_WHAT NEEDS TO BE DONE_. Where in the material does the word "agent" appear? Copy each line that has it.

^^^^^^^^^^^^^^^^

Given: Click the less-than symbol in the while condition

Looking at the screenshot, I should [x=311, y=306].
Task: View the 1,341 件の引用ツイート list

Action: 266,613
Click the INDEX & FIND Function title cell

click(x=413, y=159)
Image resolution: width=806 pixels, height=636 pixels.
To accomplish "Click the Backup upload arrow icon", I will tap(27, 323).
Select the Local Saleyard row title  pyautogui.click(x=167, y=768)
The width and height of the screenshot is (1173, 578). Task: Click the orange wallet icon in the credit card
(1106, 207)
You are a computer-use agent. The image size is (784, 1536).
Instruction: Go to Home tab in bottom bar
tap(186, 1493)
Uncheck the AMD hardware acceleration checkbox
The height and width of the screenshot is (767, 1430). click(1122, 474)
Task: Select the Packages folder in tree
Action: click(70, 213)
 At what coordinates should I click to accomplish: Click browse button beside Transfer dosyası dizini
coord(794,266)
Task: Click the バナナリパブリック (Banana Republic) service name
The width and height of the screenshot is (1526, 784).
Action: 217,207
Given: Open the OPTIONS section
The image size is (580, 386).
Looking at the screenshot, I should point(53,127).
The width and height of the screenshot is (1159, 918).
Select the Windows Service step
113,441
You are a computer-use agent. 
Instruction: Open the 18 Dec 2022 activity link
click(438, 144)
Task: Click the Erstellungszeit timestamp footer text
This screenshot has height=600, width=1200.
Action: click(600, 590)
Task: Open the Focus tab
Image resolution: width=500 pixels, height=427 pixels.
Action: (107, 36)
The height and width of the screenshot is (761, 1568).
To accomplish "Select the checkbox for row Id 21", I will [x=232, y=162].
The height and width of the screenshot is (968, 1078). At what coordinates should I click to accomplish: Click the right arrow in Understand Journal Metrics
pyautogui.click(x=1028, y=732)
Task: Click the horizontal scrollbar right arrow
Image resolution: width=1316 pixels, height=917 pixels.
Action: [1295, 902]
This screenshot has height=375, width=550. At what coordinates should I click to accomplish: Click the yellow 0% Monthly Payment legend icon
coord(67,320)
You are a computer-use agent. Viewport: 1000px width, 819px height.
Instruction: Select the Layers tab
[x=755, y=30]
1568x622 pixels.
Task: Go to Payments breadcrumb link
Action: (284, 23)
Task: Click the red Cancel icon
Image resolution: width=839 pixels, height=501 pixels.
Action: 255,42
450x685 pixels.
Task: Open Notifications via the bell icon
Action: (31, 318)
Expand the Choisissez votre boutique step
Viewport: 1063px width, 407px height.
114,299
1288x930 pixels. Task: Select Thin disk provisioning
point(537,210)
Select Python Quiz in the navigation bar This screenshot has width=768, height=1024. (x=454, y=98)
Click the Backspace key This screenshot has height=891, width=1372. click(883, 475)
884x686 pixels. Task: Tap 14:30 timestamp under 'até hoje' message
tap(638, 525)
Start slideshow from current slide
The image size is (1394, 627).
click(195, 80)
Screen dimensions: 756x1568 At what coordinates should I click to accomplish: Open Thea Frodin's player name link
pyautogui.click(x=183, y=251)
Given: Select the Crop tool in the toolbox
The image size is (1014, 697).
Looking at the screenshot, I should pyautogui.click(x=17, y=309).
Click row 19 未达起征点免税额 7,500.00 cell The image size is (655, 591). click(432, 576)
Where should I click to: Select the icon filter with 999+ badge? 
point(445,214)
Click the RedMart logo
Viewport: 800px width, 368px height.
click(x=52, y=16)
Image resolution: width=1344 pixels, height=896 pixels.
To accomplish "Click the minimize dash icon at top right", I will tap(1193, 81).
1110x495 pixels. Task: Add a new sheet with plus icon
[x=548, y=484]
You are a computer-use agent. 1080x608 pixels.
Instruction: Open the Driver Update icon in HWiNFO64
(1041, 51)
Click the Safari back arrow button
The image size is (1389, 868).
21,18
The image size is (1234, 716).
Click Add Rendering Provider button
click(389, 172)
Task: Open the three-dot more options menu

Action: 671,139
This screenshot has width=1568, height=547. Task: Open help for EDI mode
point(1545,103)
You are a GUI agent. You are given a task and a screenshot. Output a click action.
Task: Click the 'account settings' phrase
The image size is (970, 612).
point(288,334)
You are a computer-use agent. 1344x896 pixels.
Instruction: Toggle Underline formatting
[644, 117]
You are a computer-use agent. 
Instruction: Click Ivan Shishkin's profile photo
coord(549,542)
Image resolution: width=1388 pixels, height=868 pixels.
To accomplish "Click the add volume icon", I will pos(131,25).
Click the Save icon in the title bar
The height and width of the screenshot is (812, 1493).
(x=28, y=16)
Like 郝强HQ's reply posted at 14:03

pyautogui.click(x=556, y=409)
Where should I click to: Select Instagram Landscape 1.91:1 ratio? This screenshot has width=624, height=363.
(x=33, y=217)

^^^^^^^^^^^^^^^^

_EXERCISE RESPONSE_.
You are a computer-use agent. The image size is (784, 1536).
You are a computer-use agent. 
You are a computer-use agent. Viewport: 1000px width, 819px height.
You are a computer-use agent. 1080x608 pixels.
You are a GUI agent. You are given a task and a screenshot. Output a click action.
You are a computer-use agent. 1344x896 pixels.
You are a computer-use agent. 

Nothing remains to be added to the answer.